Deux mains aux doigts entrelacés, deux corps s'avançant vers les portes du lycée. Valentin et une belle, une belle et Valentin. Le belle, ce n'était pas Sarang. C'était Sohee. Sarang assista à la scène, un couteau planté dans le cœur.
Furieuse, folle, possédée par la jalousie, elle passa des jours à comploter. Elle tissa la trame d'un plan infaillible qui ruinerait la vie Sohee, la tremperait jusqu'à la moelle dans les noirceurs de l'oubli. Sarang était maître du stalking de haute voltige. Un compte anonyme sur un réseau social, quelques billets contenant les éléments fallacieux... et le lendemain, Valentin et Sohee n'étaient plus.
Les mois suivants, chaque fille s'approchant de Valentin fit les frais de l'obsession de Sarang. Quand ce n'était pas des photos compromettantes qui étaient postées par une source anonyme, c'étaient les histoires glaçantes d'élèves suivies jusqu'à chez elles, frappées, qui faisaient couler de l'encre. Les journaux du coin commencèrent à parler d'un fou qui avait pris le lycée pour cible.
Exclu de tous, car jouissant d'une réputation de mauvais garçon, Valentin n'avait plus que l'ombre de Sarang derrière lui. La remarquant enfin, il vit en elle l'ange qui le sortit de la solitude. Elle était la seule à prendre sa défense lorsqu'un de leur camarade le jugeait coupable des malheurs qui avaient touché les filles du lycée. Lorsque lui et Sarang devinrent proches, il eut peur que quelque chose ne lui arrivât à elle aussi. Il n'osait lui montrer la tendresse qu'il commençait à lui porter. Il choisit alors de retourner en France. Selon lui, c'était le seul moyen de protéger Sarang.
Après son départ, Sarang sombra un peu plus dans la folie. Alors qu'elle avait jusque là scrupuleusement dissimulé ses démences, elle était tant rongée par les idées noires qu'elle se mit à en parler à haute voix. Entendant la déraison de sa fille, son père décida de l'interner.
▹ Lui ◃
Le cerveau lavé par huit mois de cure psychologique, Sarang sort de la pension. Ses pieds foulant le trottoir, elle est une personne nouvelle. Une femme, une vraie. Désormais, elle n'aura plus besoin de l'amour d'un homme pour se définir. Un sourire pourfend ses lèvres. Les rayons du soleil pénètrent ses yeux rieurs. L'air tranquille, elle regarde la route qui traverse le paysage urbain, les bâtiments qui transpercent le ciel.
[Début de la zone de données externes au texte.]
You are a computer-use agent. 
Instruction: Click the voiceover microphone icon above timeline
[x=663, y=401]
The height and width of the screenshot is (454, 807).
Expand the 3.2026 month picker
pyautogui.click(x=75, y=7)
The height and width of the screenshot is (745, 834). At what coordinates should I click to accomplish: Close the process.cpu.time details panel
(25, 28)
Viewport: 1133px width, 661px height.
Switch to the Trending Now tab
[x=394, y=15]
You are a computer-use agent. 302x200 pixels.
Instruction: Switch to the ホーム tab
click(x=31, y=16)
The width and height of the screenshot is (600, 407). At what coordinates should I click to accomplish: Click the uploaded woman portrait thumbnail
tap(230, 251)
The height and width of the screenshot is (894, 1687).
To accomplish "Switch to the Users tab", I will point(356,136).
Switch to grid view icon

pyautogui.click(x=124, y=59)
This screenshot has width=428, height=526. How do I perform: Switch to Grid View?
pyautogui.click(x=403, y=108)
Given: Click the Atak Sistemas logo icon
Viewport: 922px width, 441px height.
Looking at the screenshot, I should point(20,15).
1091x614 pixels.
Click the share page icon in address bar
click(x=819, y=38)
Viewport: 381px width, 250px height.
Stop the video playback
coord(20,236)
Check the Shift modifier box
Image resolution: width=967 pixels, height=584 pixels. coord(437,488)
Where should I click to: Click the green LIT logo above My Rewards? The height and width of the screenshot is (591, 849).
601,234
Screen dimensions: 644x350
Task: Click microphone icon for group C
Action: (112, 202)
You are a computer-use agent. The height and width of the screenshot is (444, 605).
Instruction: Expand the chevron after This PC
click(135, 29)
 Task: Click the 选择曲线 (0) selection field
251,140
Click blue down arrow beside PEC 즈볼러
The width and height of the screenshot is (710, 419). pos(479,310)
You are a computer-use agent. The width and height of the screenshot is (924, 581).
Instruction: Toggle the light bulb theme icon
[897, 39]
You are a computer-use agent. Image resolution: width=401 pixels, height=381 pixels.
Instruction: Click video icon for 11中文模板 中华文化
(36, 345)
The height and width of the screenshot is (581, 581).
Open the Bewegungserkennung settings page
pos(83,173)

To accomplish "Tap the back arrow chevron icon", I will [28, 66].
Sur l'un d'eux, une publicité pour une nouvelle télé-réalité. On y voit les jeunes candidats formant une troupe respirant le bonheur. Parmi les jeunes gens, l'un a attiré le regard de Sarang. Elle le fixe béatement. Elle est frappée par la myriade de sentiments qui l'envahissent à ce moment là ; son cœur se met à battre la chamade. C'est le coup de foudre immédiat.